- **SUPPLIED TEXT**:
## begin

[Andrew Dunbar ([Wiktionary-l] Re: English orthographies) writes:]
On 9/22/05, Jim Breen Jim.Breen@infotech.monash.edu.au wrote:
Yes, in fact it is the frowning on redirects that led me to looking at the UW proposals. I was looking at the Wiktionary structure to see if it would be a suitable environment for my Japanese-Multilingual dictionary database. I ran into a number of problems, one of which was the "no redirects" policy, and someone suggested I look at UW.
The "frowning on redirects" policy is largely due to the fact that we have many languages in one "namespace". When a particular English spelling variant or even a plural happens to coincide with the spelling of another word in another language then we have to have two pages anyway. This is not uncommon. We then decided it was better to try for some consistency rather than having some shared pages and some redirects. The other major issue was what to do when a dictionary is created for both the British (colour, centre) market and the American (color, center) market without us trying to force upon anyone which is the "standard" and which is the "variant", which redirects lead to.
This second problem goes away if a search for an entry can be made on more than one "headword". In fact single headwords is a limitation of paper dictionaries that never needed to be propagated into electronic dictionaries.

## end

- **RECORDED DATA**:
## begin

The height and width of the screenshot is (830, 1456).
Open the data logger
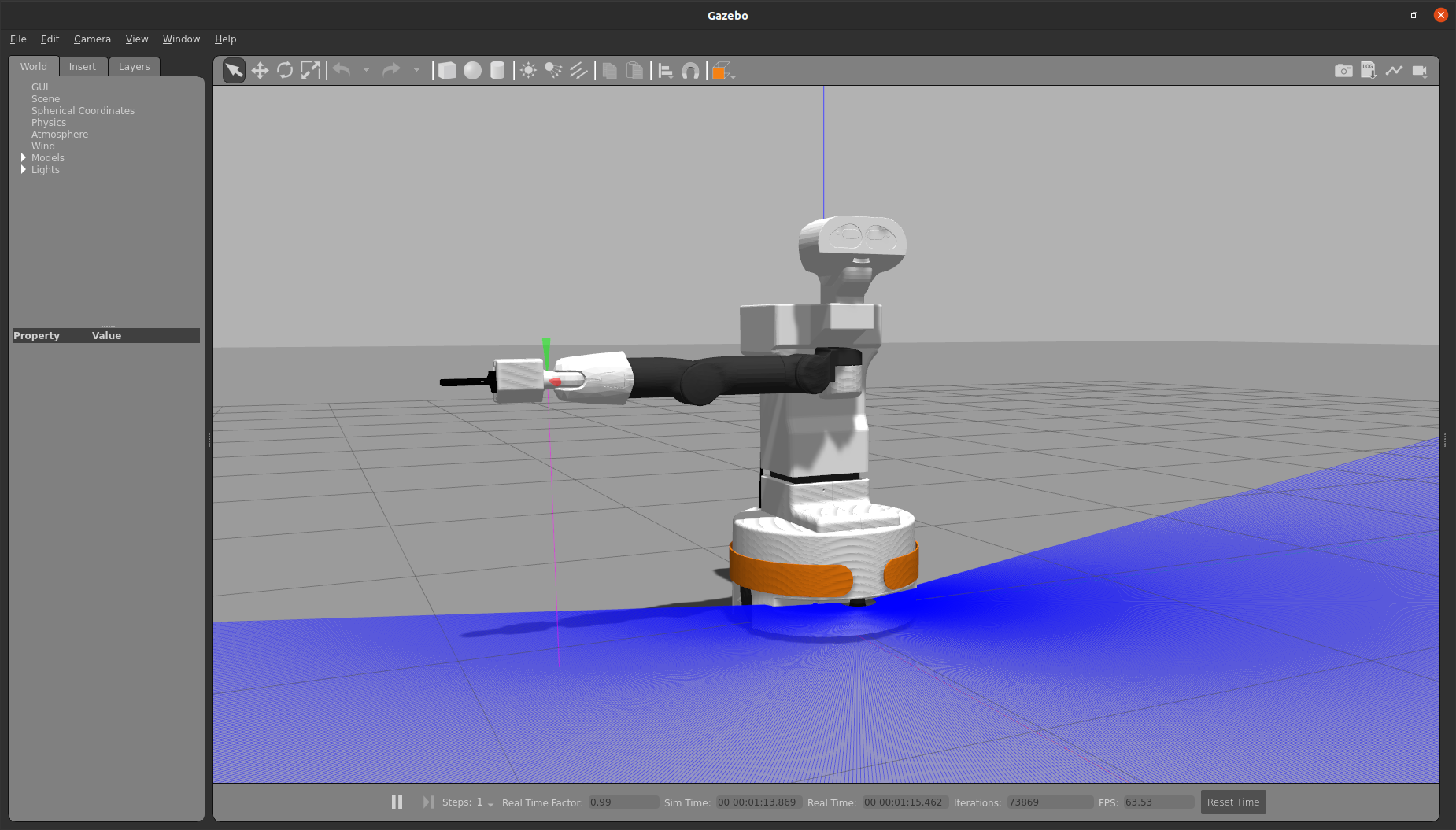click(1368, 70)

## end

- **STATED EXERCISE 1**:
Based on the message about Wiktionary's redirect policy, does each statement below agree with it? Answer yes or no for each, and quote the words from the message that decide it.
(a) The person building the Japanese-Multilingual dictionary database hit more than one problem when evaluating Wiktionary.
(b) Spellings that coincide with a word in another language are rare on Wiktionary.
(c) Single headwords are a limitation that electronic dictionaries passed on to paper ones.
- **STATED EXERCISE 2**:
Continue the message about Wiktionary's redirect policy from its last sentence, keeping the same line of argument.

- **EXERCISE ANSWER 1**:
(a) Yes: "I ran into a number of problems"
(b) No: "This is not uncommon."
(c) No: "single headwords is a limitation of paper dictionaries that never needed to be propagated into electronic dictionaries."

- **EXERCISE ANSWER 2**:
Provided: (a) the essential information (senses, POS, etymology, etc.) only has to be entered once, and remains the same for all the spelling and orthographical variants;
Sometimes some of these will be different. In British and the Commonwealth except Canada "tire" only means "become tired". In US and Canadian English it also means "tyre", the rubber ring on the outside of a wheel. But these are homonyms rather than senses though many non-lexography savvy people don't realise the difference.
Of course they are homonyms. With a relatively small set of phonemes, Japanese is riddled with homonyms; there are cases of more than 20 different words with the same pronunciation. You'd go (and be) crazy if you tried to treat them as the one "word".
(b) the user, on entering either form, gets the one collection of information which shows all the alternative forms of the word, then I really have no objection. I can't understand why they are in different database records, and in the case of my own JMdict (XML) they aren't, but then I don't use SynTrans, etc.
Basically it's an arbitrary database design issue. UW is going for more granularity. In this way it's probably more object-oriented since it breaks things down into more, smaller objects. There is nothing intrinsic right or wrong about either approach.
Provided the design doesn't intrude into the operation (creation, maintenance, lookup, etc.)
Not really. I don't know about the languages I don't speak (i.e. everything apart from English, Japanese, French and a little Latin), but in general the spelling has little or nothing to do with the etymology.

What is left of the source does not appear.